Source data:
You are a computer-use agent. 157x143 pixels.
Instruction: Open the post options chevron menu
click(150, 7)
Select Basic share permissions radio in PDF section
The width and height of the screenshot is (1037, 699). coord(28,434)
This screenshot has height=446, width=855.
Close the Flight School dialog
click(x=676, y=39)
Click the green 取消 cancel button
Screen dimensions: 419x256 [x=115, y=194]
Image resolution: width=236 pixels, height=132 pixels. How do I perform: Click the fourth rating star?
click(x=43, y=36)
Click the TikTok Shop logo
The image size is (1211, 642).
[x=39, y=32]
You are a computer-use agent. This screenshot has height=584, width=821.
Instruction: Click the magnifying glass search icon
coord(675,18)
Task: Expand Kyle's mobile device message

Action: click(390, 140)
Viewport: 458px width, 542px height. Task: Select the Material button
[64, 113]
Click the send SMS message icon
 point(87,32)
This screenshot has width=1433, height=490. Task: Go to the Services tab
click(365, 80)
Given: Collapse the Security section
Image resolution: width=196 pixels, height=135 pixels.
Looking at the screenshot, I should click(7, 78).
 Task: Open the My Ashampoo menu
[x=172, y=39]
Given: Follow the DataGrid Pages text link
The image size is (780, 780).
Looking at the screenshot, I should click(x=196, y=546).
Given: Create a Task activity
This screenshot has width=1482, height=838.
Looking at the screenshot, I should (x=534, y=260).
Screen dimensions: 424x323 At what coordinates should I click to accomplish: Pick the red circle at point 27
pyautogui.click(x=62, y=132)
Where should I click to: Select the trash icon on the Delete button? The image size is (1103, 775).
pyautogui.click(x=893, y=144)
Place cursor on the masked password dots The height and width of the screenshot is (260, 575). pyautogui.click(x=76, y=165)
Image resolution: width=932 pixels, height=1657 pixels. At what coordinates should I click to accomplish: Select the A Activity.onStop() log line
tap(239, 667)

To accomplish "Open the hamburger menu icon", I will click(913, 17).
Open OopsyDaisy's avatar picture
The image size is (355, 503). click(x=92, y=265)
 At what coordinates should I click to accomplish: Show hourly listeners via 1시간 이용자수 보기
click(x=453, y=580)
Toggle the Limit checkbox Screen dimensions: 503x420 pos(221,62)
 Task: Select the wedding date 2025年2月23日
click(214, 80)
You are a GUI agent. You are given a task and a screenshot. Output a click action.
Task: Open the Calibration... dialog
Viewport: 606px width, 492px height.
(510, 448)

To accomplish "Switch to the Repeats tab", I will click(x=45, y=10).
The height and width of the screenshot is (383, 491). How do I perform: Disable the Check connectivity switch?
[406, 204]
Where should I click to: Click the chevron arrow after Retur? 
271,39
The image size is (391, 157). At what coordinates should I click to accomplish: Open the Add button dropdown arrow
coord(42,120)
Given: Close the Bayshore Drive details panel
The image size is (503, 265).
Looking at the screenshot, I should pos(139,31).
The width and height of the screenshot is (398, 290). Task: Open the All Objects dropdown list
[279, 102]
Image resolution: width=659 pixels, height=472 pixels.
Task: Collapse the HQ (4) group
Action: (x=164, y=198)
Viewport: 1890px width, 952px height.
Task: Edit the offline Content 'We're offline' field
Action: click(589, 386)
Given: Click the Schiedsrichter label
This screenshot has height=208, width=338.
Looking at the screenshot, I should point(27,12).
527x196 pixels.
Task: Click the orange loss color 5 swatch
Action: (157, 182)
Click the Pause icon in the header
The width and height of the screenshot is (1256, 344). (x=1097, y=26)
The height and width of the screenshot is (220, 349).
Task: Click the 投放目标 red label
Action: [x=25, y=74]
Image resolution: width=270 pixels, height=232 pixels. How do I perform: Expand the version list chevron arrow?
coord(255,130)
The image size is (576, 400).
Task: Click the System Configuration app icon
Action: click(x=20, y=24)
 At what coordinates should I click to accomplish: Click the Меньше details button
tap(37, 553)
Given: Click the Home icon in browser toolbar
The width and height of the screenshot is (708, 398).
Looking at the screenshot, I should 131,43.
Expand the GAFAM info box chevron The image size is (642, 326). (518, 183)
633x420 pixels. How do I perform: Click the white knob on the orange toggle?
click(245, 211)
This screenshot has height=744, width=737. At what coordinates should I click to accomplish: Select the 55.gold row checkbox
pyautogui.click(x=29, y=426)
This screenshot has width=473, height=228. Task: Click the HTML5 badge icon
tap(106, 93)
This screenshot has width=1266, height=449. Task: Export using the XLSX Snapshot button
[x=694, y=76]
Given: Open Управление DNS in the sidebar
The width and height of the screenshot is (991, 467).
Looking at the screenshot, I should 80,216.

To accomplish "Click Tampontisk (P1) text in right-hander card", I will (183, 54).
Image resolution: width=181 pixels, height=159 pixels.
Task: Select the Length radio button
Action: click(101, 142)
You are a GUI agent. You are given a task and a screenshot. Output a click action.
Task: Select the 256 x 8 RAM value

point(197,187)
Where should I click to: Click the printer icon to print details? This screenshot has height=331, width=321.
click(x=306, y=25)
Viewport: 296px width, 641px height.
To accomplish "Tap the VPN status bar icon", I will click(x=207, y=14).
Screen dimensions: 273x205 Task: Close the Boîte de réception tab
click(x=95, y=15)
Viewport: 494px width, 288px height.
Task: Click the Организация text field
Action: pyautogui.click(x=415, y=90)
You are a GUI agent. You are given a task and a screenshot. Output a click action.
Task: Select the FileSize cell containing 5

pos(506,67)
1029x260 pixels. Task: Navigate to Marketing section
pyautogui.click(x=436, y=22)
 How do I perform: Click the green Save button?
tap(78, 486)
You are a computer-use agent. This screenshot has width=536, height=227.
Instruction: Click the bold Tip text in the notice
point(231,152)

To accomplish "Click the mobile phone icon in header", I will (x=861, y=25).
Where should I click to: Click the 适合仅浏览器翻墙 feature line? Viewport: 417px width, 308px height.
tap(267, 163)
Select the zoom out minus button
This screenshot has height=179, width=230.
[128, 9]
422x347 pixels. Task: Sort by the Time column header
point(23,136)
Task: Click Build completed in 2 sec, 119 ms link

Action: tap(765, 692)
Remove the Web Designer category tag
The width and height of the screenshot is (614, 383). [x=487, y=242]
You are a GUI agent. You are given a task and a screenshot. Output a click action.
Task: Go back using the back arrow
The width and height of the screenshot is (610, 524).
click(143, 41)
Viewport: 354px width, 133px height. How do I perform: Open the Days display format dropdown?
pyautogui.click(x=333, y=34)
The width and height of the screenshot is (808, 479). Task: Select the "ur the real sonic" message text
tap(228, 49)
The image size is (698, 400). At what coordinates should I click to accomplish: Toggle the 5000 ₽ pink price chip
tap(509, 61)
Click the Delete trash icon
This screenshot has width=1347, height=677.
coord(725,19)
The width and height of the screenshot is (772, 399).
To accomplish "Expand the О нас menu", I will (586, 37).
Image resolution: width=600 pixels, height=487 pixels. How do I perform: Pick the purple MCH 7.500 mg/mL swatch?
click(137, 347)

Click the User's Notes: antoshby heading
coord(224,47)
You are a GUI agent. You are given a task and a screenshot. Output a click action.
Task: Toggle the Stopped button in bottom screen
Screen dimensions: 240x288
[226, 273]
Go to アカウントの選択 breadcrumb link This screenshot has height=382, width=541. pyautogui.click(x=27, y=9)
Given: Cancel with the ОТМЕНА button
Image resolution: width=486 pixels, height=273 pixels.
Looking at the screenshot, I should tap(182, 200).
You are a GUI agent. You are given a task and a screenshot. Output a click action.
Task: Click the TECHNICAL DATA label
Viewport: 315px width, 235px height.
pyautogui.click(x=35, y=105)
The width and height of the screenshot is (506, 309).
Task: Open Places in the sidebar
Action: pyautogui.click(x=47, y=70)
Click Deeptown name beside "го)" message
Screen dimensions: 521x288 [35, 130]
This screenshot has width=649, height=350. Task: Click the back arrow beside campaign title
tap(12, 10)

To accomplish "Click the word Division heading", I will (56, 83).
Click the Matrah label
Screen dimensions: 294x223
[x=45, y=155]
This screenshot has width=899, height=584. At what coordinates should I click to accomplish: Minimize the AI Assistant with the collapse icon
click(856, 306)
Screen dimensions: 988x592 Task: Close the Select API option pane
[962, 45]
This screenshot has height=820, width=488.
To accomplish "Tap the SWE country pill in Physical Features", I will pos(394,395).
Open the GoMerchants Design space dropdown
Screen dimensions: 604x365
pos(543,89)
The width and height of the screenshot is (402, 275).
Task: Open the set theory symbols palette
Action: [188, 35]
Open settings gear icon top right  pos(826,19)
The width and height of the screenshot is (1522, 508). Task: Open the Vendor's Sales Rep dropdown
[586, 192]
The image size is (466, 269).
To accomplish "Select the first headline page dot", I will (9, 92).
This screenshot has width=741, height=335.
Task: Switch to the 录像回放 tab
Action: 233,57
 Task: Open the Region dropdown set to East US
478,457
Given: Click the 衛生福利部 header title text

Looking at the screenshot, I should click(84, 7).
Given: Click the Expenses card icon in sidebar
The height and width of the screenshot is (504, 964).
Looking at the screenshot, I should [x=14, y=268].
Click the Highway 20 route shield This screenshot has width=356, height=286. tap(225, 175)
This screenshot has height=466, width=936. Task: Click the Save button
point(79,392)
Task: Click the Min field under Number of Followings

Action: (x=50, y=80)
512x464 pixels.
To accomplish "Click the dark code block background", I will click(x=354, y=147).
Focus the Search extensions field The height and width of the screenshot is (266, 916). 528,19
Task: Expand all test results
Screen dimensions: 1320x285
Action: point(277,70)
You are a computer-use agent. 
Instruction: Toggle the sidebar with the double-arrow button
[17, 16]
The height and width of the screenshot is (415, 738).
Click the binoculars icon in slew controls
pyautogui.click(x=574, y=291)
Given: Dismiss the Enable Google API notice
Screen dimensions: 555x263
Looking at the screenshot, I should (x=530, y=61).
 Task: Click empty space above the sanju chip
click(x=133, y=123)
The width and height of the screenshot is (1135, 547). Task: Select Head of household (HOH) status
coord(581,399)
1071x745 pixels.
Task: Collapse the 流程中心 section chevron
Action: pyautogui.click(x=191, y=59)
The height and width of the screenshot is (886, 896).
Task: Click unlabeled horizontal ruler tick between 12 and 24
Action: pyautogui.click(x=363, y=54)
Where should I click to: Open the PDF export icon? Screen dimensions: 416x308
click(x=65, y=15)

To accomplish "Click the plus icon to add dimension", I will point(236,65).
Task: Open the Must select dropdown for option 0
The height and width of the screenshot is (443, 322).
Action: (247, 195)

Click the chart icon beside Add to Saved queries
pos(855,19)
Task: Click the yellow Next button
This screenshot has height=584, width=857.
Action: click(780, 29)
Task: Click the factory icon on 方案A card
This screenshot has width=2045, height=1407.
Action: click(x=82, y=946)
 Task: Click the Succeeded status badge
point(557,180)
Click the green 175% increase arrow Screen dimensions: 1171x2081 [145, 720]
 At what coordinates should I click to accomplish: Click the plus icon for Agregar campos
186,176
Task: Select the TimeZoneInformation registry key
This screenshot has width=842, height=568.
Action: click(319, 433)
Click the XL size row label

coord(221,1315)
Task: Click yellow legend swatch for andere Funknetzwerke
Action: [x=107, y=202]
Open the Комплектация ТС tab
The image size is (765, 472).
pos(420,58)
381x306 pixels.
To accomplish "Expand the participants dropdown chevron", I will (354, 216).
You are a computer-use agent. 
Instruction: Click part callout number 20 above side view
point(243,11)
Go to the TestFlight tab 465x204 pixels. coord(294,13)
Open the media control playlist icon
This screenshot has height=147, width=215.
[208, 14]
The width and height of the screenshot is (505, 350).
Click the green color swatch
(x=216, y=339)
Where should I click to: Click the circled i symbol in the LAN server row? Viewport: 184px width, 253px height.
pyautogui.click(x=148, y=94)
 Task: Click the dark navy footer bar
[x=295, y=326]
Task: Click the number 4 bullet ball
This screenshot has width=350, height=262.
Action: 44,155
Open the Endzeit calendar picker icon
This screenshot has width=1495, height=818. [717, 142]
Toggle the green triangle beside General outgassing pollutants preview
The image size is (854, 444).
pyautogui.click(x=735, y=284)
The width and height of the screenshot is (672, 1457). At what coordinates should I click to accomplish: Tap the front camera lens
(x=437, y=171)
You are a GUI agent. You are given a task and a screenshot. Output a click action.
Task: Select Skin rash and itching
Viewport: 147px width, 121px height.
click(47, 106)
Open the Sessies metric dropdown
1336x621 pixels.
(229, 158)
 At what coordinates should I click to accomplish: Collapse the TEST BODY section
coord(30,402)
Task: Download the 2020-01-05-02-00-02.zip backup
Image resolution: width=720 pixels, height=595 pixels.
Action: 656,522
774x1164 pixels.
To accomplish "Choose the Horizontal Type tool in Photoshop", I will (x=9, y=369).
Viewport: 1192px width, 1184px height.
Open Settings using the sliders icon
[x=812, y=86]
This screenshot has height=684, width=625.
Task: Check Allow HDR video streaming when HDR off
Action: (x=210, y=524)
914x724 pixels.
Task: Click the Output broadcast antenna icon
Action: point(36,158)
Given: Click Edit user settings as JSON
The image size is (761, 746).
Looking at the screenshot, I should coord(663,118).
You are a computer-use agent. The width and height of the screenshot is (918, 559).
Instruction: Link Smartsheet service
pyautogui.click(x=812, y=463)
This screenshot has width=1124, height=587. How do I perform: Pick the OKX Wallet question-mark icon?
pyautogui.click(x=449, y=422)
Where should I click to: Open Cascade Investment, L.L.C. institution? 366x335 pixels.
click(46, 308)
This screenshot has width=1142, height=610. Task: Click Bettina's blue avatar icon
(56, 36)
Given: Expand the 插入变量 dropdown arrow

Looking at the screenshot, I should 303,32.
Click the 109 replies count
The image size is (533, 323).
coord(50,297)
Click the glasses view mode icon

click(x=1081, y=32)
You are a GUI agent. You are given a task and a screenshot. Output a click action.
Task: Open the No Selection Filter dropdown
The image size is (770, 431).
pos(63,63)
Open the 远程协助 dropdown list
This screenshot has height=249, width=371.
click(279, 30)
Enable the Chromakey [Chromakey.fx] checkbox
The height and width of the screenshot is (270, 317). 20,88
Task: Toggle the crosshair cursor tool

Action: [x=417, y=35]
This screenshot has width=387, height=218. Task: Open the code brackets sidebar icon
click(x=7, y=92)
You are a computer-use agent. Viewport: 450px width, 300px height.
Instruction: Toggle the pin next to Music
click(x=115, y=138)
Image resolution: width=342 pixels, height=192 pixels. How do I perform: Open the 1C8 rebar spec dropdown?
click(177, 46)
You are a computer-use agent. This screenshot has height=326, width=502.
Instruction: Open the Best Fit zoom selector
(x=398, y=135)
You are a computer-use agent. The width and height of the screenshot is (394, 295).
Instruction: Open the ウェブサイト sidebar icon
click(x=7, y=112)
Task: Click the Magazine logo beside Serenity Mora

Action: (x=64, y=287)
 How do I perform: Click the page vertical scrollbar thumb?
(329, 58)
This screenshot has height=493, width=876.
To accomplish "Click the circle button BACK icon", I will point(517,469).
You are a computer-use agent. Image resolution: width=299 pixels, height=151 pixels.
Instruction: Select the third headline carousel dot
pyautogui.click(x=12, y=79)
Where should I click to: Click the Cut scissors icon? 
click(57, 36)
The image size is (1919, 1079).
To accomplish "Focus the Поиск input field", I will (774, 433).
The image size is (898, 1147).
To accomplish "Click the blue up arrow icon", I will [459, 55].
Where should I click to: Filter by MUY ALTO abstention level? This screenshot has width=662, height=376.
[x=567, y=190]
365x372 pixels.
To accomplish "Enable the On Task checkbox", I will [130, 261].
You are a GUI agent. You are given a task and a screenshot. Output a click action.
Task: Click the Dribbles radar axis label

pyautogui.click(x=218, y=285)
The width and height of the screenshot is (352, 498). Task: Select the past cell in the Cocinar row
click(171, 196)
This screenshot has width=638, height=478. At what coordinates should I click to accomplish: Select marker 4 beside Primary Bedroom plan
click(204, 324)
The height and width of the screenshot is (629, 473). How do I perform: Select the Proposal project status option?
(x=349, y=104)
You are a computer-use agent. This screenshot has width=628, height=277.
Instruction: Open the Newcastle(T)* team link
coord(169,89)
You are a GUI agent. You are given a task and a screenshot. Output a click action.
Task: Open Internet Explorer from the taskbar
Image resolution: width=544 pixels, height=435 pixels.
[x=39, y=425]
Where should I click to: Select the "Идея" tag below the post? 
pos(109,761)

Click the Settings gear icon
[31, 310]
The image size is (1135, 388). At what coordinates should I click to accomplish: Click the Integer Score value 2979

TASK: Given the data above, transcribe exactly the lines from the one containing "The image size is (780, 780)." down to the one containing "Place cursor on", and no others.

ANSWER FOR THIS EXERCISE:
The image size is (780, 780).
Looking at the screenshot, I should click(x=196, y=546).
Given: Create a Task activity
This screenshot has width=1482, height=838.
Looking at the screenshot, I should (x=534, y=260).
Screen dimensions: 424x323 At what coordinates should I click to accomplish: Pick the red circle at point 27
pyautogui.click(x=62, y=132)
Where should I click to: Select the trash icon on the Delete button? The image size is (1103, 775).
pyautogui.click(x=893, y=144)
Place cursor on the masked password dots The height and width of the screenshot is (260, 575). pyautogui.click(x=76, y=165)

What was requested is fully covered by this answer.